Extinct genus of dinosaurs

Gigantosaurus (from Ancient Greek γίγας 'giant' and σαυρος 'lizard') is a dubious genus of sauropod dinosaur from the Late Jurassic Kimmeridge Clay Formation of England. The type species, Gigantosaurus megalonyx, was named and described by Harry Govier Seeley in 1869.

== History ==

Its syntype series consists of several separately discovered sauropod bones found in Cambridgeshire in 1862, including two caudal (tail) vertebrae (CAMSM J.29477 and CAMSM J.29478), the distal end of a tibia (CAMSM J.29483), a cast of the right radius (CAMSM J.29482), a cast of phalanx (CAMSM J.29479) and an osteoderm (CAMSM J.29481).

It was synonymised to Ornithopsis humerocristatus by Richard Lydekker in 1888 and to Pelorosaurus by Friedrich von Huene in 1909. Today it is considered a nomen dubium.

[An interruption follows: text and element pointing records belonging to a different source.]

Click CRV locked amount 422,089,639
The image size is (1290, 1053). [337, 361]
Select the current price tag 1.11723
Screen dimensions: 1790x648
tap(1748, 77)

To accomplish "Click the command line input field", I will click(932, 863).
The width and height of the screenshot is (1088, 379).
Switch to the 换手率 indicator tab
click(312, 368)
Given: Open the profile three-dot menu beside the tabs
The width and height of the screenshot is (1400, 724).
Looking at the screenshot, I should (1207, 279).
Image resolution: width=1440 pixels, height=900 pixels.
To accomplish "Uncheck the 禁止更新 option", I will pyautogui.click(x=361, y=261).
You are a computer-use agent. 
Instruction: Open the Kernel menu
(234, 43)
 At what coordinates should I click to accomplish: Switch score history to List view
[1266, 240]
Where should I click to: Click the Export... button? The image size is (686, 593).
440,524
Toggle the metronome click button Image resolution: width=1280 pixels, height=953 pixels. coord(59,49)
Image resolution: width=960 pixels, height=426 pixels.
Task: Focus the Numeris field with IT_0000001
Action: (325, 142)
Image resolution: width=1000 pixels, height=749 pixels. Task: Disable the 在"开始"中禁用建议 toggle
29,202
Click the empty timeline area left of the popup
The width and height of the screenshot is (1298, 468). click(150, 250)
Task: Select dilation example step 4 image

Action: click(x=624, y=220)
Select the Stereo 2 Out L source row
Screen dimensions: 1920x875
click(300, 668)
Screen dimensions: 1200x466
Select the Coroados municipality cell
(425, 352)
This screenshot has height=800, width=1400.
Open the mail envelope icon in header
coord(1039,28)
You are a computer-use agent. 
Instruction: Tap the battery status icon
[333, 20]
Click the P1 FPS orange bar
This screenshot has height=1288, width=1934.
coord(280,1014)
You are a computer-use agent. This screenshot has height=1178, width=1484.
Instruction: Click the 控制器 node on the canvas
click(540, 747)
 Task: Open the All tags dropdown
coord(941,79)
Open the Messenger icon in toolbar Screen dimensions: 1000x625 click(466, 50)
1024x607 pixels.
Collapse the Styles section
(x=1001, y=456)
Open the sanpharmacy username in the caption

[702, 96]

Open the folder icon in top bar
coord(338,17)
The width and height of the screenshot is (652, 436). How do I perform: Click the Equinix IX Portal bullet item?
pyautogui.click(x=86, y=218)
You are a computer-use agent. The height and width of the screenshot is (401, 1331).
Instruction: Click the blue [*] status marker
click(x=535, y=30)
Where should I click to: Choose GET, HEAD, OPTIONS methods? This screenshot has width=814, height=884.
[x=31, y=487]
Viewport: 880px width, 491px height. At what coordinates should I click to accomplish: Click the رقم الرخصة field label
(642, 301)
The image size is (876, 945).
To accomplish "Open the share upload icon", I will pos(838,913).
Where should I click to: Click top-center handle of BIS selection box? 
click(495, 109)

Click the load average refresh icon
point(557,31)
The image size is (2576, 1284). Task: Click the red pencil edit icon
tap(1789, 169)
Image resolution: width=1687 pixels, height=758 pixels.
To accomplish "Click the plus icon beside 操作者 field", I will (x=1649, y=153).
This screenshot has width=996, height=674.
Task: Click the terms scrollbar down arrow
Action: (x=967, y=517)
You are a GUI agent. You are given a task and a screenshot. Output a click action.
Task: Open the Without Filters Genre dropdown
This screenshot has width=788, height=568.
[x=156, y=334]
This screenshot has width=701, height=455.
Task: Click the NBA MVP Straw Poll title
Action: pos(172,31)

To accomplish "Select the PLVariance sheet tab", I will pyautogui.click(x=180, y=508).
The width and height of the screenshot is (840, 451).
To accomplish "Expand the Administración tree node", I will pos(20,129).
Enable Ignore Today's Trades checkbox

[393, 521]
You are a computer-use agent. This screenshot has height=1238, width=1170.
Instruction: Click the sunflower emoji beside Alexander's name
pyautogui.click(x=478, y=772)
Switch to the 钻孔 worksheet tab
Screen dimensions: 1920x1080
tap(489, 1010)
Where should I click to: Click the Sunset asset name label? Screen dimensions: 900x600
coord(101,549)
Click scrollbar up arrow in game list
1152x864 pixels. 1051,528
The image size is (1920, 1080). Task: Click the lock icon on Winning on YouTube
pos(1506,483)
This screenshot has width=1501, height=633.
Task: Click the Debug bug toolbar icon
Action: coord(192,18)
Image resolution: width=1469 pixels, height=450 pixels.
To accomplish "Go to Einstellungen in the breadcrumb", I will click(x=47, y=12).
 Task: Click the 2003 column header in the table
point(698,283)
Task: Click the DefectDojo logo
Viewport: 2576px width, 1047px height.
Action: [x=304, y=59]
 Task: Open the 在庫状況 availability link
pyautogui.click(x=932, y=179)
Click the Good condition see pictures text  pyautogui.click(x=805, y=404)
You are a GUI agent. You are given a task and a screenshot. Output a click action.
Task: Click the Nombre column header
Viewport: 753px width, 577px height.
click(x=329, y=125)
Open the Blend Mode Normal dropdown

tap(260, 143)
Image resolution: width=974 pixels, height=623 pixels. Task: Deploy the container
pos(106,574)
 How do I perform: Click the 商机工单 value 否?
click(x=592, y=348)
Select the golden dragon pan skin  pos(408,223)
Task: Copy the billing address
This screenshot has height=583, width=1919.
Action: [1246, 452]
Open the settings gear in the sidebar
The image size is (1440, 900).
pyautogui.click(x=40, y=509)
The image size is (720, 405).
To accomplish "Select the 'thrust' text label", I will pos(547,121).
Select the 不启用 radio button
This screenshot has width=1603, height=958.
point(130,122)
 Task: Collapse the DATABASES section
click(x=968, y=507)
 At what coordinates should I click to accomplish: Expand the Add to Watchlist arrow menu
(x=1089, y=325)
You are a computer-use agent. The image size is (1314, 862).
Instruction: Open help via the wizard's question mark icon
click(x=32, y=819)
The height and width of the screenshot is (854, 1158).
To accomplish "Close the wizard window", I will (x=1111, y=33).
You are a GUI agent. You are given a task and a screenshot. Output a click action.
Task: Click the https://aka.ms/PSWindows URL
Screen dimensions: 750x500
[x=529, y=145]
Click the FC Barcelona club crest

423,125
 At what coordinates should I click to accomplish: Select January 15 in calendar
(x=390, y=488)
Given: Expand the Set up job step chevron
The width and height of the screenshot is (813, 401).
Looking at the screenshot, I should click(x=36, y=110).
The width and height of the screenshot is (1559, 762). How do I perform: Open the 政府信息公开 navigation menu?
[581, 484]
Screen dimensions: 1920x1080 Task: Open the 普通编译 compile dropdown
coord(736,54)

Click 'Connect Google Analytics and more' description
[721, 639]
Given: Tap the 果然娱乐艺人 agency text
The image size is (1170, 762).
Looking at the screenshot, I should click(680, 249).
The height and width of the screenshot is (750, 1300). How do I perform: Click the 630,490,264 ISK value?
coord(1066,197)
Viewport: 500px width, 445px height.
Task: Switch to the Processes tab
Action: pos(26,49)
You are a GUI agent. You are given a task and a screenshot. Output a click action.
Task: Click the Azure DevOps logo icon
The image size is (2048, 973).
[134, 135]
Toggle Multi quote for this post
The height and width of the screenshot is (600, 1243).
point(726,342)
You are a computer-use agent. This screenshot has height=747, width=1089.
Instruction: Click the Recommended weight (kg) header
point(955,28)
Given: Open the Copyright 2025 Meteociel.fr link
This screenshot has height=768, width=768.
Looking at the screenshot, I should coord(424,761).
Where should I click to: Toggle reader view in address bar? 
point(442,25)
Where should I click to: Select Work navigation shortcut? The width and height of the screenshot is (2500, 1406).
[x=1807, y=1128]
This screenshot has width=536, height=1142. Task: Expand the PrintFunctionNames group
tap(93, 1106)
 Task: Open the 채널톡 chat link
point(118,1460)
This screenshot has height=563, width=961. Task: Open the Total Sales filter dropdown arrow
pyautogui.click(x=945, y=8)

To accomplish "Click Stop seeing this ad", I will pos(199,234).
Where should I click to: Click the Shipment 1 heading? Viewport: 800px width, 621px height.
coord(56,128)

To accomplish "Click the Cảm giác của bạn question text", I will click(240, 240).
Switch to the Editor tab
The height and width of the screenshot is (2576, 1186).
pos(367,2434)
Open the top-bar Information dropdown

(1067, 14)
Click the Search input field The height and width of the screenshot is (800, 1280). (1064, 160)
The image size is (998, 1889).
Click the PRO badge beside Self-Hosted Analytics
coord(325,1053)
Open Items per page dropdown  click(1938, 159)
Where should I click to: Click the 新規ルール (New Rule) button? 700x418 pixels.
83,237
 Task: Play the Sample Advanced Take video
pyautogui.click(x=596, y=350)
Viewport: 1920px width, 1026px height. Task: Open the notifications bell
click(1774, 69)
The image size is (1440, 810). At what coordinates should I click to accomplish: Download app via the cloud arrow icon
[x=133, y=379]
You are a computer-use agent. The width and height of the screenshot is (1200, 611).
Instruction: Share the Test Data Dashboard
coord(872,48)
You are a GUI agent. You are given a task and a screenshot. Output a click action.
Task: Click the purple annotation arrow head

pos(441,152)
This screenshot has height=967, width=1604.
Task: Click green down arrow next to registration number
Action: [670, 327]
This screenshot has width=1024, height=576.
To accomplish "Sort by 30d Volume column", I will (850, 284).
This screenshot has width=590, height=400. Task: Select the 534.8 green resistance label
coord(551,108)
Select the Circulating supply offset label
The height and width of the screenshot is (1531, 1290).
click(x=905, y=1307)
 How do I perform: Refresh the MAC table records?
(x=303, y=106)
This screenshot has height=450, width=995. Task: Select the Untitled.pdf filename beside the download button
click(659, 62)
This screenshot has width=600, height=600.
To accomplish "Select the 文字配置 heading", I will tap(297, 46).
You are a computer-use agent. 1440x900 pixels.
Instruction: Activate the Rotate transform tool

In 1908, because of these references, Eberhard Fraas incorrectly assumed that the name was available for other species, so he used it, despite the other uses, for African material totally unrelated to the British finds. As a result, the name Gigantosaurus factored into the convoluted taxonomic history of the dinosaurs Barosaurus, Tornieria, and Janenschia.

== Classification ==
In 2022, Molina-Pérez and Larramendi suggested that Gigantosaurus was a mamenchisaurid.